Calm on a stormy sea
The Forbes list of the world’s billionaires has three Filipinos in the top 300: Henry Sy, John Gokongwei Jr. and Enrique Razon Jr. That’s pretty impressive (I wonder how they can spend all that money).
It also has two people who wanted to join that list. Those two were already in the top 10—not of the richest, but of the most corrupt. The Philippines is the only country that has two: Ferdinand Marcos at No. 2 and Joseph Estrada at No. 10. Admittedly, it’s an old report—2004—but that doesn’t change the facts, does it?
And the Supreme Court says Estrada can hold public office. That must put the Philippines in another Top 10 list, if there were one, of countries with criminals as public servants. I’ve nothing against Estrada; he seems like a nice enough guy and is certainly well liked. But he was found guilty of theft and sentenced to a lifetime in jail. Gloria Arroyo saved him with a pardon from the penalty, not absolution of the crime. I said it in one of my recent columns: How can the Supreme Court rule in this way?
Let’s talk about finance at the more macro level—the country’s finances. They’re in good shape, but in part for the wrong reason. For instance, debt is well down, which is good. But it’s down because the government hasn’t been spending, and on such things as infrastructure, which is bad.
What is saving the situation is, as usual, the private sector, with the Public-Private Partnership (PPP) Center finally moving with some alacrity. It was hampered by the need to clean up questionable projects initiated under the previous administration, and to redesign or develop projects by a bureaucracy that just takes a long time to do anything.
But it’s moving now, and two projects are almost complete. Seven other PPP projects are either under construction or in the preconstruction stage. These include four that will help business, one that will help employees, and two for the betterment of society. There are 40 others in the pipeline.

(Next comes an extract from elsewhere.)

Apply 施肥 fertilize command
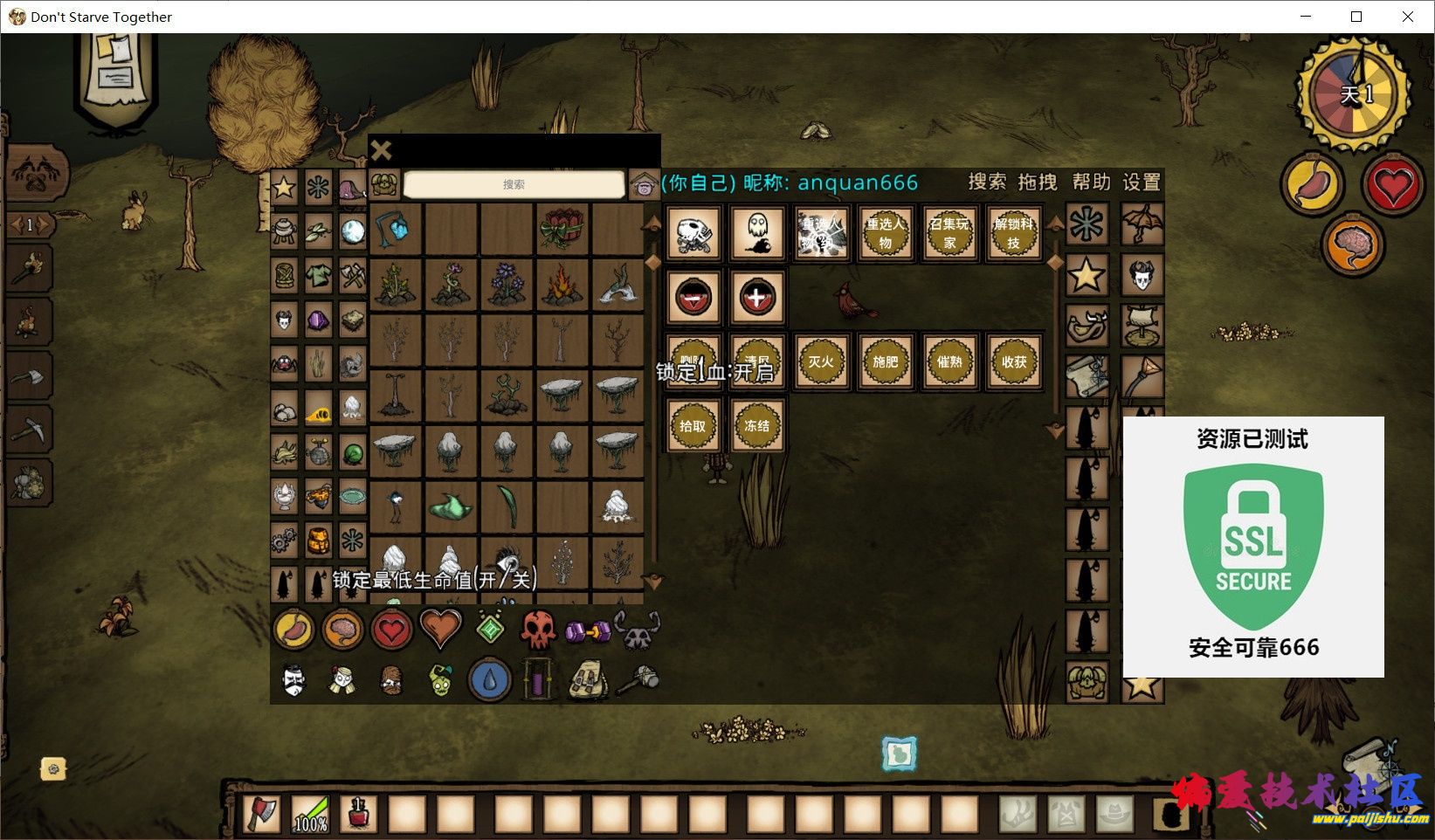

The private sector also comes to the rescue through two modern sources: overseas Filipino workers and business process outsourcing. OFWs have grown from around three million in the early 1990s to an estimated 11 million today. They remitted $27 billion last year and total remittances have been growing 7 percent per annum over the past five years. BPO started in earnest a scant 12 years ago with call centers. It now employs an estimated one million young, well-paid Filipinos—from zero. Around 70 percent in call centers, but other segments (back-office processing, transcription, animation, engineering and digital content/game development) are rapidly making inroads. Total revenues last year were $18 billion—a figure not to be sniffed at.
They are a pressure valve for a system that can otherwise be in danger of collapse as the other revenue-generating activities grow too slowly. For instance, foreign direct investment (FDI), which appears to be doing really well based on a superficial glance at the numbers, is not when you dig a little. For one, it’s the lowest among the major Asian neighbors. For another, the $6.2 billion that did come in was not new investors keen to add Filipinos to their workforce. Over half (54 percent) of the $6.2 billion was intercompany borrowings, local MNCs borrowing from dad to rehabilitate, upgrade or expand.
Only 33 percent ($2 billion) was new equity investment, and only 10 percent of that, or $209 million, was in new manufacturing activities. A whopping 65 percent of that 33 percent was in finance and insurance services—supports to business, not business itself.
So net FDI was essentially for sustaining existing operations. The Philippines has still not aroused the world’s interest. The problem is it says it wants foreign investment, but does everything to discourage it with a system that is just too complex and convoluted.
Where the Philippines really stands out is in its financial stability. Many European countries would give their eyeteeth for the Philippine numbers. Just consider:
Gross international reserves at $80.8 billion, which can cover 10.6 months’ worth of imports of goods and payments of services. It’s also equivalent to 4.8 times the country’s short-term external debt based on original maturity. No risk of a default there. The world’s rating agencies have given the Philippines investment-grade ratings.
As for currency, the peso is stable, more influenced by American vagaries than anything the Philippines has done, or hasn’t. It hovered between P43.46 and P44.95 to the dollar last year. It is expected to stabilize at around P44:$1 this year and between P44 and P46 to the dollar in 2016.
Interest rates are also among the lowest the country has ever seen. An ordinary consumer can borrow for a house at 5.25 percent per annum from 8.7 percent four years ago.
Inflation reached 4.1 percent last year. This year it’s expected to fall into the 2.5-3.5-percent range.
It goes on, but you get the picture. This is a country in sound financial shape.
As I read the news around the world, I see one calamity after another. Russia and Greece are in danger of economic collapse. Syria and Iraq are under ruthless, people-killing rule. And many countries in the Middle East are with severe repression of free speech and the freedom to be.
We get so tied up in the trials and tribulations of this country that we tend to forget it’s far worse in far too many other places. But that doesn’t mean, as I can assure President Aquino, that all is going well here either. There is ever so much to do that he hasn’t done, but for now the country is stable, and apparently so into the future.
The Philippines is floating calmly on a stormy sea.